Microsoft confirms that its systems were compromised during a cyberattack carried out by LAPSUS$, a hacker group.
According to Microsoft, LAPSUS$ had hacked into one of its accounts, giving it “limited access” to corporate networks but not customer data.
Microsoft provided clarity on this matter through a recently uploaded blog. LAPSUS$, also known as DEV-0537, is famous for employing a pure extortion and destruction strategy with no ransomware payloads.
Microsoft had been conducting an internal investigation regarding the compromise, but the public disclosure of the episode escalated the situation and allowed the team to accelerate their actions.
“Our cybersecurity response teams quickly engaged to remediate the compromised account and prevent further activity. Microsoft does not rely on the secrecy of code as a security measure, and viewing source code does not lead to elevation of risk,” said Microsoft.
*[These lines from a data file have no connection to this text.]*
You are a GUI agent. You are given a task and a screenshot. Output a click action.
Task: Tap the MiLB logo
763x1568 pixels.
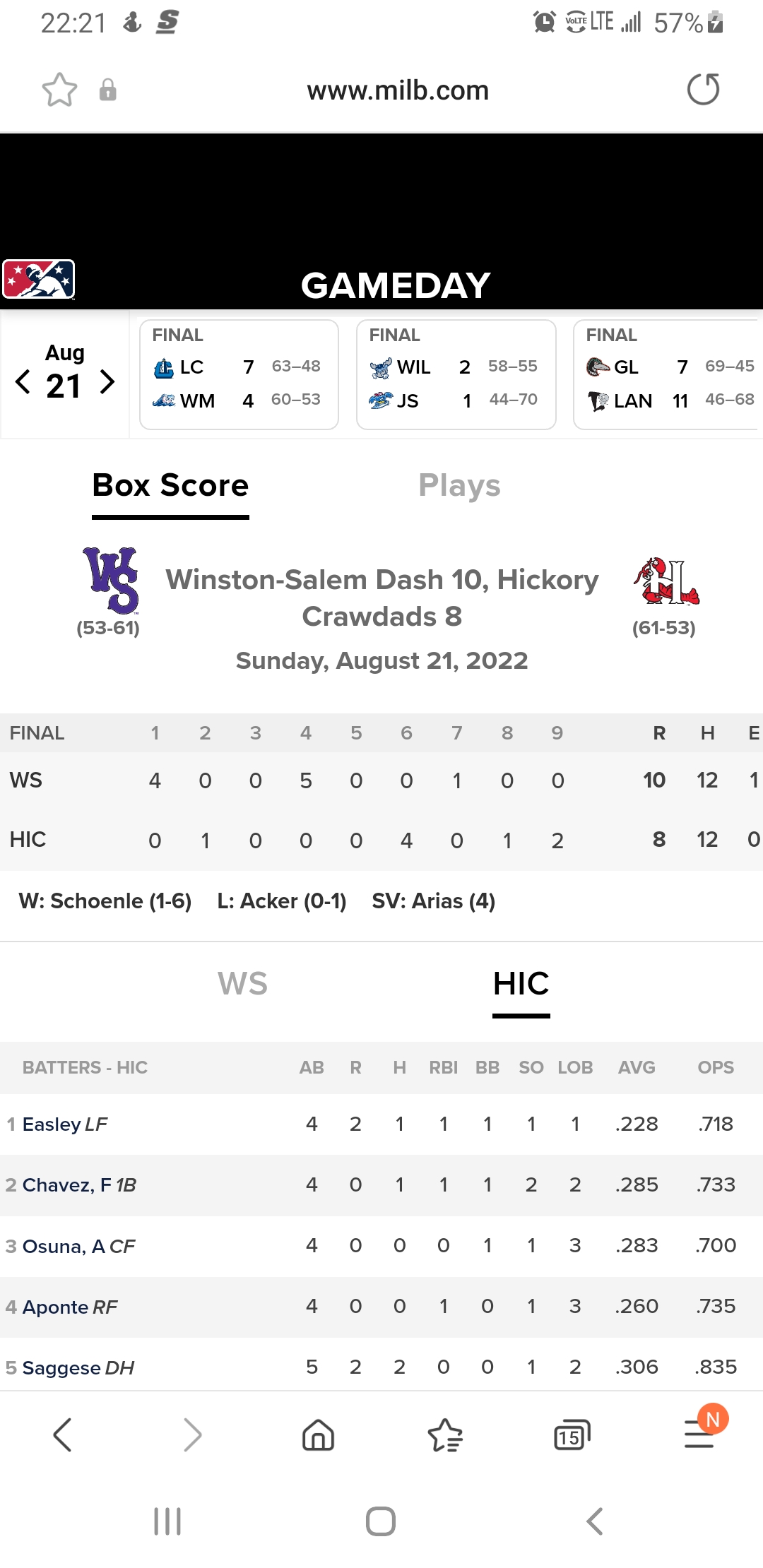click(39, 280)
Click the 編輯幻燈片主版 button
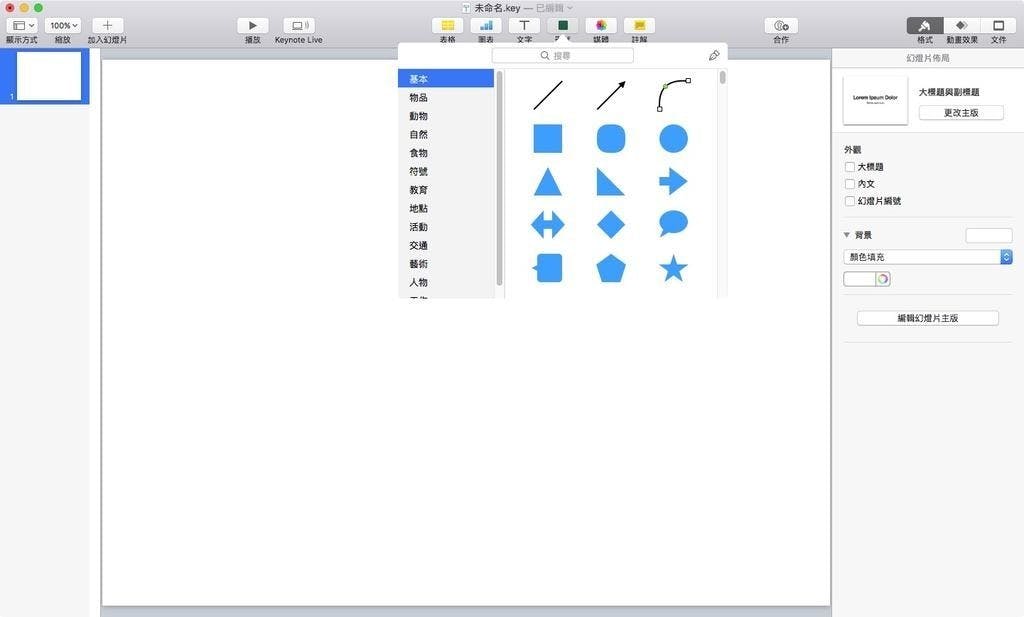 [x=927, y=318]
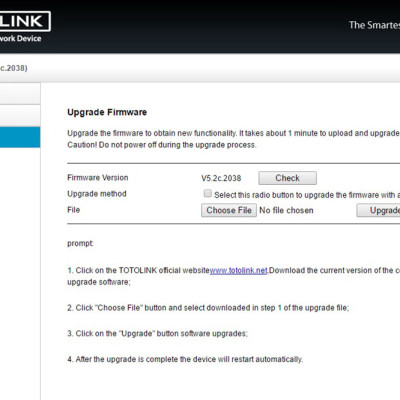Click the 'Firmware Version' field label
400x400 pixels.
coord(98,178)
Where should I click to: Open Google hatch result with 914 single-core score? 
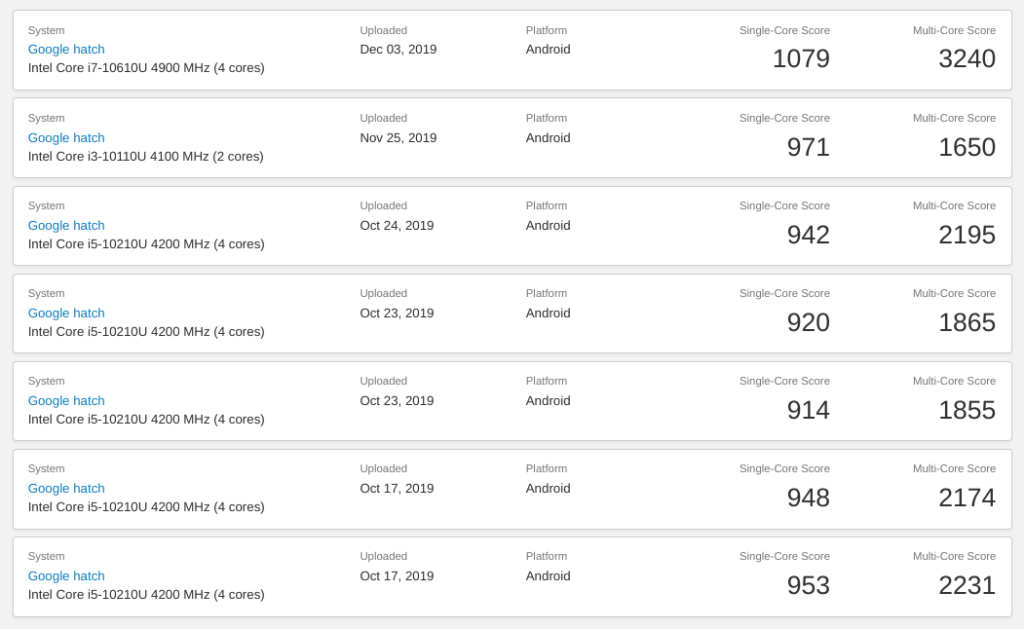pos(66,400)
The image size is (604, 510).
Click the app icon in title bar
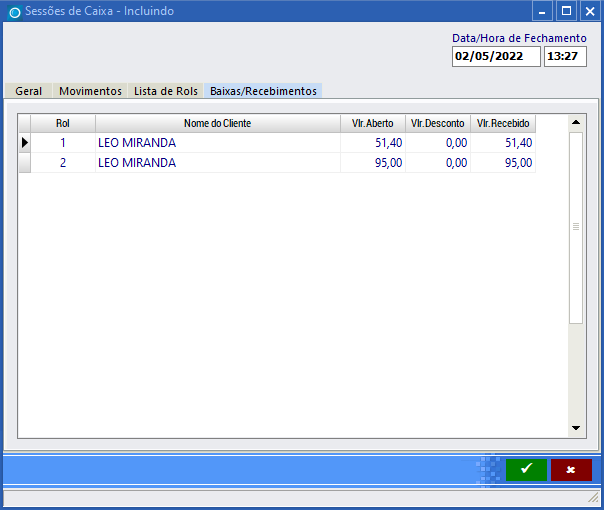pos(13,12)
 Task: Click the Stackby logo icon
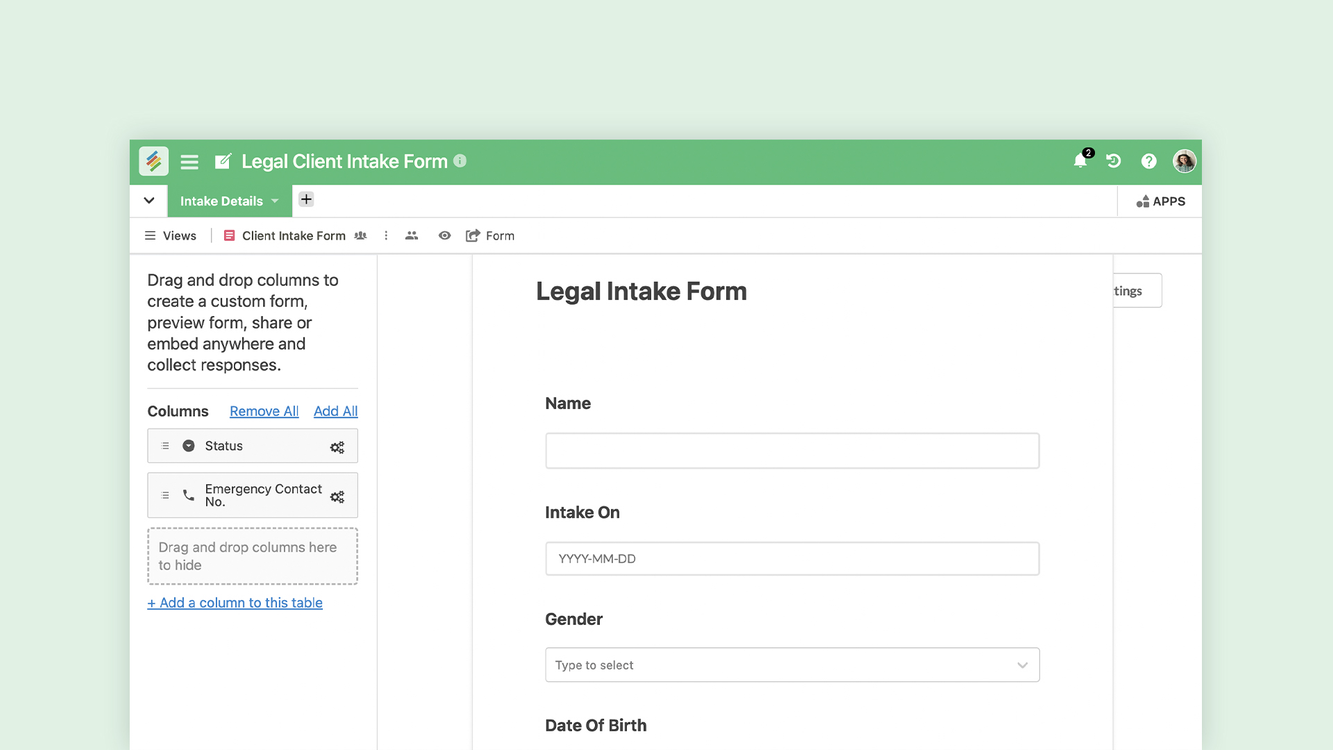(x=153, y=161)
The extremely notorious South American hacking group LAPSUS$ had earlier targeted multiple companies, including some giants like NVIDIA, Samsung, Okta, Ubisoft, and others.
NVIDIA validated that its network was compromised in a cyberattack that resulted in a leak of its proprietary data and employee login information. LAPSUS$ claimed to have a GPU driver capable of bypassing NVIDIA’s Ethereum mining limiter on the company’s RTX 3000 graphics cards.
Okta mentioned that an attempt was made to compromise the account of a third-party customer support engineer who worked for one of our subprocessors, which was then investigated and contained.
LAPSUS$ used to attack targeted bitcoin accounts, causing wallets and cash to be compromised and stolen. However, recently, the hacking group has diversified its targets and is now attacking various telecommunication, higher education, and government organizations.
Microsoft says that LAPSUS$ understands the interrelated nature of identities and trust relationships in current technological ecosystems and seeks out companies that may use their access from one organization to gain access to partners or suppliers.
Moreover, the group does not operate anonymously. Instead, it spreads words regarding its cyberattacks on companies.